● **EXERCISE DATA**
= Beginning of Section =
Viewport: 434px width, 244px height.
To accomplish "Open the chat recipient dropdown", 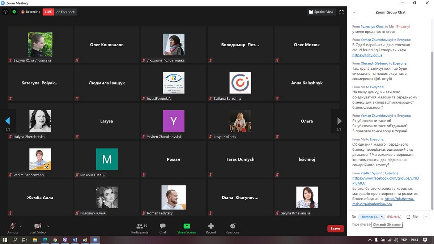I will click(371, 217).
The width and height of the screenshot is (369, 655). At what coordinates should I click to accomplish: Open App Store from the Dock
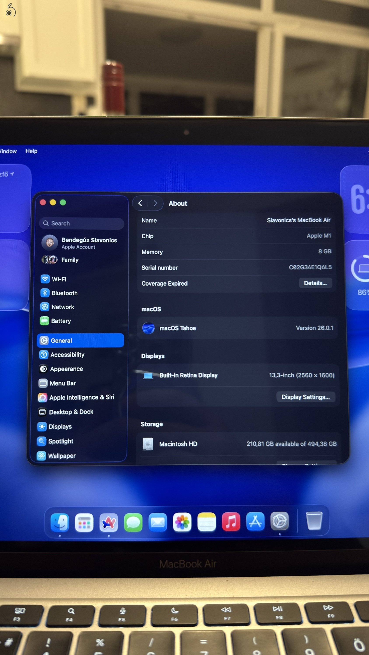point(255,522)
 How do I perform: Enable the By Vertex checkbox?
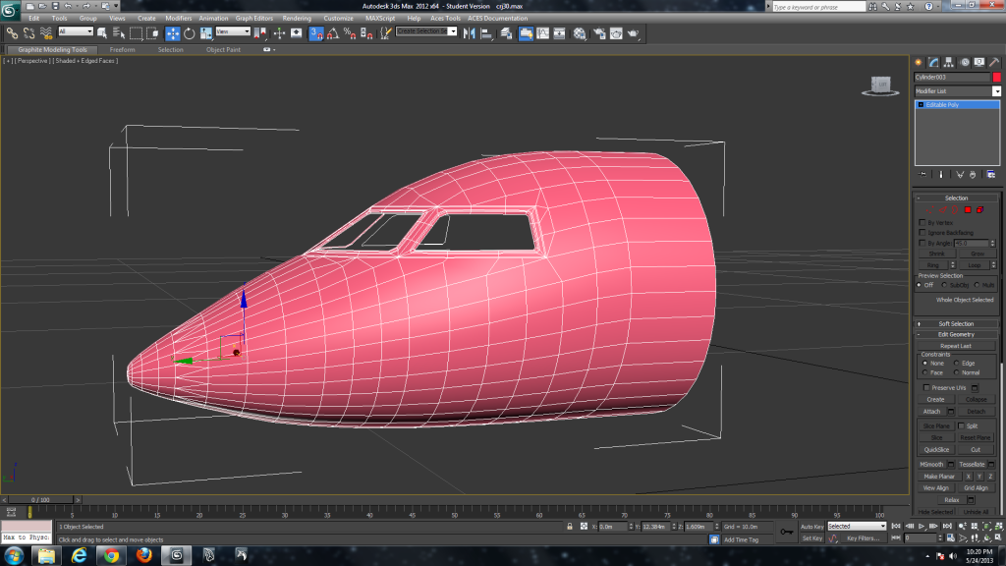click(922, 223)

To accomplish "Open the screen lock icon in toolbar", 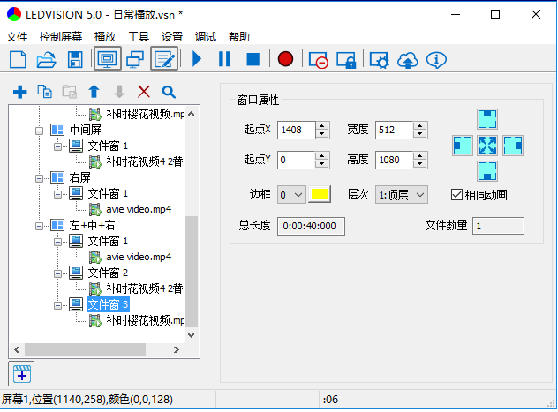I will point(345,60).
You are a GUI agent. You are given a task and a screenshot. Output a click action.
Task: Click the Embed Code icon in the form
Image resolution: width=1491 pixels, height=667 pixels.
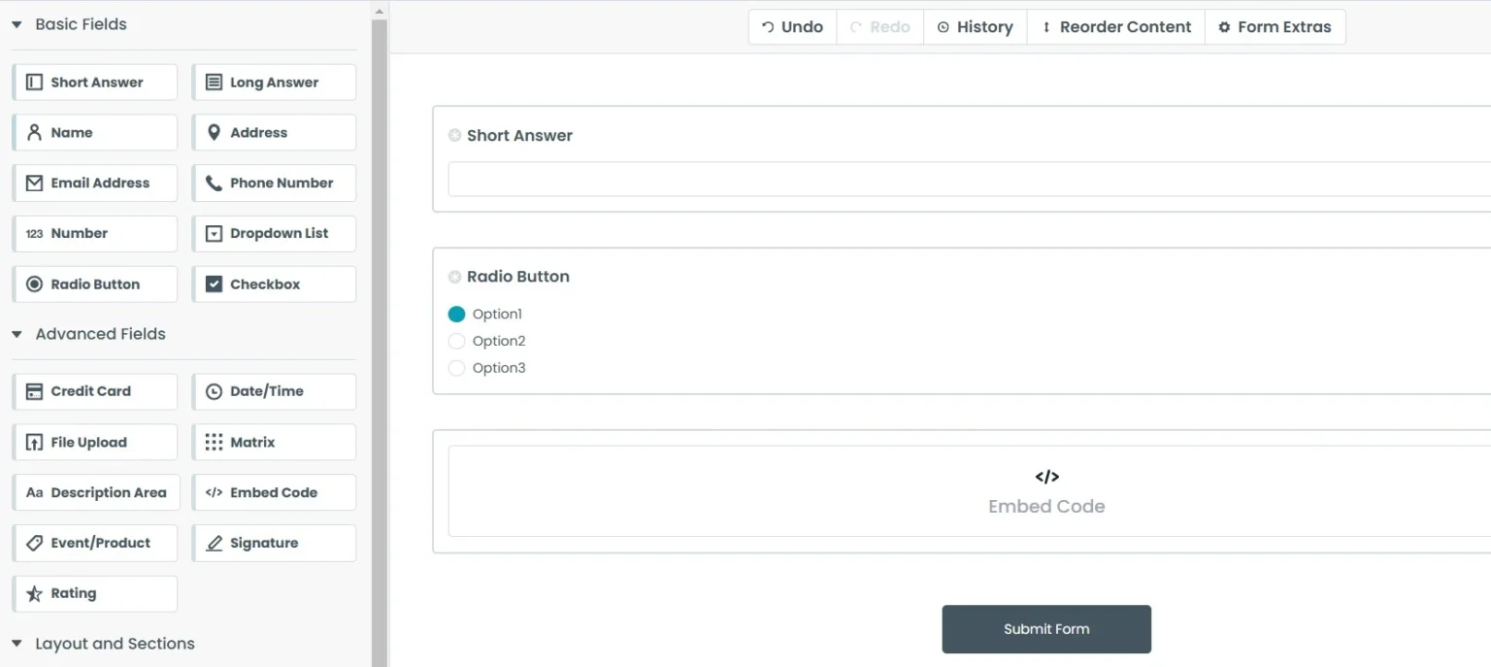click(x=1046, y=477)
= End of Section =
● **ASSIGNED TASK**
Using the listing above, copy exactly the lines from the one that contains "Image resolution: width=1491" through its last line, both included, but not the pictures.

● **RESPONSE TO THIS EXERCISE**
Image resolution: width=1491 pixels, height=667 pixels.
click(x=1046, y=477)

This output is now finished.